The Carson campaign, which now numbers around 85 paid staff, including those based at headquarters and those based in the states, is broken down into teams: five serve on the communications team; six to seven on research and policy; eight to 10 on social media; six to 10 on finance; and about 30 on political/field, including seven state directors and five regional directors; six to seven on advance; and four to five on ballot access, plus some outside attorneys.

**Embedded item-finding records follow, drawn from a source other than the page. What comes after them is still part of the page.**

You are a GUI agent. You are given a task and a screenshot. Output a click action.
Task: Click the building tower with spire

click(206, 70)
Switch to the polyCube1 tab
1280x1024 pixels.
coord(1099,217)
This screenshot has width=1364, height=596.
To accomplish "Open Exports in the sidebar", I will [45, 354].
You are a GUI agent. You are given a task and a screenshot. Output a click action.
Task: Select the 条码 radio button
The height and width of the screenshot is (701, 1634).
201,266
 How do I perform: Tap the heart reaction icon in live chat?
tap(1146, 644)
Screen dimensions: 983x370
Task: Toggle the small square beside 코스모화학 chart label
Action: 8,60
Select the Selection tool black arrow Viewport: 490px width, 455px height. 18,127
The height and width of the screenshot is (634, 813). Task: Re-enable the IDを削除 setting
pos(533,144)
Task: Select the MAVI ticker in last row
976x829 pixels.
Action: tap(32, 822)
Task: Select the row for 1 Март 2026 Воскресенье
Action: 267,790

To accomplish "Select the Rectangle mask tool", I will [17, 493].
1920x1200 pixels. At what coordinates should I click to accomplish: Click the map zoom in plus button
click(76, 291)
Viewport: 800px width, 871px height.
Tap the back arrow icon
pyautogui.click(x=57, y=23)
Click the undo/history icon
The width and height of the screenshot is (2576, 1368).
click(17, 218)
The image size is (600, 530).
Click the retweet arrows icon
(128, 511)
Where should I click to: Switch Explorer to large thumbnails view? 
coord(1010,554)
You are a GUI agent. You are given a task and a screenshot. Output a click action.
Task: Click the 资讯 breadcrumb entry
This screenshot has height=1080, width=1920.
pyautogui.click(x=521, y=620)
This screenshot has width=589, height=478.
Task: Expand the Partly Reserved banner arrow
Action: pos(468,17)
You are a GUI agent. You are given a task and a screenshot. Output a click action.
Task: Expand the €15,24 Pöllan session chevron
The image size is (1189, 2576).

For the latest technologically driven voter micro-targeting, including the employment of psychographic, behavior and other data points, Carson is contracting with Cambridge Analytics, the same firm used by Sen. Ted Cruz of Texas. Carson’s senior advisers believe they’re using data in ways unique and different from their Republican competition, but declined to reveal their micro-targeting strategy. The campaign did share this: it turns out they’ve had better luck raising money online if the “donate” button is red, versus green.

The atmosphere at Carson headquarters was relaxed during a tour granted to the Examiner.

Only one closed-door meeting was underway — the lawyers, according to Watts — and only one piece of information was deemed off limits: the large wall where Carson’s campaign schedule was posted and constantly being updated. In Brookover’s office, one wall is the equivalent of a giant white board that is adorned with ballot-access information for all states and U.S. territories; Carson had qualified for the ballot in 13 of them as of Oct. 26.

The other walls in Brookover’s office are plastered with pin maps so that the campaign can track every location that Carson or his surrogates have visited. There are maps of the U.S., and the four early states, Iowa, New Hampshire, South Carolina and Nevada, and the pins are color-coded. Black pins are for Carson; white is for Carson’s wife; blue are for his three sons; green are for communities that drew campaign rallies of at least 2,000 people; yellow pins are for the Carson campaign bus.

“Our campaign bus now has its own schedule,” Brookover said. “The most fun thing we’ve done so far is, [NASCAR race car driver] Richard Petty drove the bus in North Carolina.”

Operationally, the Carson campaign is taking some heat for its fundraising.

The amount he’s raised is the envy of the Republican field. But Carson spent so much money in the third quarter to raise his $20.8 million, just over $11 million, that he finished the period with under $12 million in cash on hand to spend going forward, good enough for second place — behind Cruz — among all GOP candidates. Campaign manager Barry Bennett defended the investment.

“We started out with no lists [of donors.] Everyone else had a Christmas Card list, we didn’t have one,” Bennett said. “We started out with zero and we started investing and we built it up to over two million last quarter. This quarter we want to add another million, so we’re going to continue to invest. But you know, if I can get to three and a half, four million, the monthly spinoff of that is massive.”

“Why shouldn’t we keep adding donors at no net loss?” Brookover added.

As surprisingly “establishment” as Carson’s campaign appears, there are a few things they’re doing that, at least in their eyes, are atypical.

There’s a designated “director of marketing” on the team to help push Carson’s brand and the campaign’s message. There’s no figurehead campaign chairman of the kind that most presidential candidates appoint to assist with fundraising. Brookover and Watts described the campaign as jointly “co-managed” by them, Bennett and the top Carson officials in the early primary states. Decisions aren’t made in Alexandria and then transmitted to the field. All strategy is developed in equal consultation with top field advisers.

And of course, the Carson campaign does not work with any professional pollsters. This much he has in common with Trump, who likes to brag that he doesn’t use pollsters the way the politically experienced candidates do. The campaign conducted a couple of focus groups at the outset of the race, but otherwise has compiled no data of its own beyond voter data and what it culls via social media.

“It can be pretty distracting, because — I don’t care if you have two pollsters or three pollsters — one eye is on the rest of the campaigns. Our eye is only on one campaign, and that goes along ways,” Watts said.